Surat Terakhir Alina
Tidak Dikirim. Ditemukan di Laci Kayu Kecil Bertahun Kemudian.

Raka,
Hari ini aku menikah.
Bukan dengan seseorang yang lebih baik darimu, tapi dengan seseorang yang datang di waktu yang tepat.
Kamu pernah bilang, waktu bisa mengubah segalanya. Aku tidak percaya saat itu, tapi sekarang aku tahu maksudmu. Waktu tidak menghapus cinta — ia hanya mengajarkan kita cara baru untuk mencintai.

Aku tidak lagi mencari kamu dalam wajah orang lain. Tapi aku masih menyimpan senyummu dalam ingatan, seperti foto lama yang tak pernah kusobek.

Kalau aku boleh jujur, kadang aku masih berharap kamu baik-baik saja.
Aku tahu kamu punya mimpi yang belum selesai, dan semoga kamu sudah menepatinya sekarang. Karena aku juga sudah menepati janjiku sendiri: berhenti menunggu.

Tapi ada satu hal yang belum berubah —
Aku masih menulis surat untukmu setiap tahun, di tanggal yang sama, jam yang sama.
Bukan karena aku belum move on, tapi karena beberapa cinta memang tidak diciptakan untuk hilang.

Selamat tinggal, Raka.
Dan terima kasih untuk cinta yang tak pernah sampai, tapi selalu hidup di setiap kata.

—Alina


[6]

Catatan Akhir

Lima belas tahun kemudian, sebuah kotak berisi surat-surat itu ditemukan di rumah lama Alina.
Suaminya sudah tahu tentang masa lalu itu, dan ia hanya berkata, “Kalau bukan karena Raka, mungkin aku tidak akan mengenal versi terbaik dari Alina.”

Baca Juga: cahaya di antara bayangan kisah cinta, siluet di antara kabut kisah cinta yang, nada terakhir di panggung senja kisah

Di sisi lain dunia, Raka hidup sederhana sebagai fotografer perjalanan.
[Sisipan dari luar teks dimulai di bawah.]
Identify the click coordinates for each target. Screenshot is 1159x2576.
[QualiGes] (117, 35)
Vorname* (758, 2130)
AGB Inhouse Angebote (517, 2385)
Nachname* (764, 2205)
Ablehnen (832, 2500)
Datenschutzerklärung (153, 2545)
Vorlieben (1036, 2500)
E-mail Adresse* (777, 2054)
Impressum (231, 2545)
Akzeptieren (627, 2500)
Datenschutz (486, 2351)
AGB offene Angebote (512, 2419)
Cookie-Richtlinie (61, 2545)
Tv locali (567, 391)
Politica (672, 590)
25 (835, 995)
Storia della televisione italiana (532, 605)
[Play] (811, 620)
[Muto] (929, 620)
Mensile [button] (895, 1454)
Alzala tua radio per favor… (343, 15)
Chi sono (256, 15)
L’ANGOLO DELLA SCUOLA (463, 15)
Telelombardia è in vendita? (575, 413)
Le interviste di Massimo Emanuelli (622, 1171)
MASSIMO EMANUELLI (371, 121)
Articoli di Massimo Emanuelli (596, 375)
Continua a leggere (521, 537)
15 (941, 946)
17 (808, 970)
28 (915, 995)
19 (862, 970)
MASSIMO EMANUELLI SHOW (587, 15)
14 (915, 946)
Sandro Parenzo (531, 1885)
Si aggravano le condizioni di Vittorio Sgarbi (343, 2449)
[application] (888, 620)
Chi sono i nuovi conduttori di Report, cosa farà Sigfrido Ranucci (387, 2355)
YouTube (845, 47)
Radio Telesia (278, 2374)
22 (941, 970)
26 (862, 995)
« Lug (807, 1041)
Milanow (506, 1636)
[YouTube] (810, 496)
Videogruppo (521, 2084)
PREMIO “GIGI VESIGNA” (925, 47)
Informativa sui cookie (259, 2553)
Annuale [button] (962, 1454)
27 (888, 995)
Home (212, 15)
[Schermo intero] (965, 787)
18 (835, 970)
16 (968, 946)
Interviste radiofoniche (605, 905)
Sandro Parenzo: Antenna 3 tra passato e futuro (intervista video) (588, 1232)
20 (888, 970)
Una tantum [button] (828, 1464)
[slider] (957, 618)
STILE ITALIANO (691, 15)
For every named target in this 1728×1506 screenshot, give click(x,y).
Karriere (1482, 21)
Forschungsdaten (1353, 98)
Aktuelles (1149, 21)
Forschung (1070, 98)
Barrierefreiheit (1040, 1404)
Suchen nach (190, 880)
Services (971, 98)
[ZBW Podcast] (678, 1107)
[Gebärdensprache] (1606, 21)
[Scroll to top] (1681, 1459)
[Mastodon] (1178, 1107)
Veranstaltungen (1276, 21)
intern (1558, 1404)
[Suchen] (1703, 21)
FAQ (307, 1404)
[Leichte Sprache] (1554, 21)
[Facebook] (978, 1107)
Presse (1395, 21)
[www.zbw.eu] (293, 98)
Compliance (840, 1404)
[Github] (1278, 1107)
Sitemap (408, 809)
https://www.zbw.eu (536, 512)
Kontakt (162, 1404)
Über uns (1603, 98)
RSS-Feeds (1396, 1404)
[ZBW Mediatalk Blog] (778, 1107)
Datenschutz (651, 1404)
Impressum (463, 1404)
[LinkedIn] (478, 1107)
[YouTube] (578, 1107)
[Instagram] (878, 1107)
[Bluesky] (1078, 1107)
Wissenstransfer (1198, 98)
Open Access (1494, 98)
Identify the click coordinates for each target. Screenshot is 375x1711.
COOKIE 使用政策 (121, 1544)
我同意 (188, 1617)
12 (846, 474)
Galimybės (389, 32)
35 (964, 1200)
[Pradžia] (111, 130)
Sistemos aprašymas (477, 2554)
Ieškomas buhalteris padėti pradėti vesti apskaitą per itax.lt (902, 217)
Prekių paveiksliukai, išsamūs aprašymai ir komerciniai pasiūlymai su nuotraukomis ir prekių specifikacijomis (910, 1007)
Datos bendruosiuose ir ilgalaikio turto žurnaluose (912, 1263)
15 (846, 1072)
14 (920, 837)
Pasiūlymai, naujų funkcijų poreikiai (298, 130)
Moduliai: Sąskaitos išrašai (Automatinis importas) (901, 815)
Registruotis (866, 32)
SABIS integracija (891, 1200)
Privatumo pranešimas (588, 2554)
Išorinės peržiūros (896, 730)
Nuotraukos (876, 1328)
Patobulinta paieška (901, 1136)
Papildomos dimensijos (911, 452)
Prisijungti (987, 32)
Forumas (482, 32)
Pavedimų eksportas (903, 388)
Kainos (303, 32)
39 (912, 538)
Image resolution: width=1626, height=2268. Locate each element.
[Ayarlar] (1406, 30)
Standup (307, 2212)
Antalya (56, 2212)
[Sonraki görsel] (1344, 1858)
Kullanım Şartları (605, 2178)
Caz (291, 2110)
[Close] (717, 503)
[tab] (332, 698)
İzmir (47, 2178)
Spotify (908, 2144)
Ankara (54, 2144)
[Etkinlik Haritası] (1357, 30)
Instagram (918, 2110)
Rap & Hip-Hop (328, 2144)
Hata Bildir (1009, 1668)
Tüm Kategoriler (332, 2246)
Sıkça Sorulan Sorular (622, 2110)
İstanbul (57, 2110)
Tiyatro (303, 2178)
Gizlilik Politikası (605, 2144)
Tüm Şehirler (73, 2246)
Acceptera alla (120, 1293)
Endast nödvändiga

Dalam wawancara majalah, ia pernah berkata,
"Ada seseorang yang membuatku mencintai kata, sebelum aku mencintai dunia. Tanpanya, aku mungkin tidak akan menulis atau memotret dengan hati."

Tak ada yang tahu, tapi di rak bukunya, masih tersimpan amplop kusam berisi surat pertama dari Alina — yang dulu tak pernah sempat ia balas tepat waktu.
Dan di bawah amplop itu, ada kertas kecil bertuliskan tangan Raka sendiri:

"Beberapa surat memang ditakdirkan untuk tidak terkirim,
karena cinta sejati kadang cukup sampai di hati,
bukan di alamat tujuan."


Penutup

Tidak semua cinta berakhir dengan pertemuan.
Ada yang hanya hidup dalam surat, dalam tulisan, dalam kenangan yang tenang.
Seperti Alina dan Raka — dua hati yang pernah saling mencari, tapi akhirnya menemukan kedamaian di tempat masing-masing.

Dan mungkin, cinta yang tak sampai bukan berarti gagal.
Ia hanya memilih bentuk yang lain: menjadi cerita yang akan selalu hidup di antara kata-kata.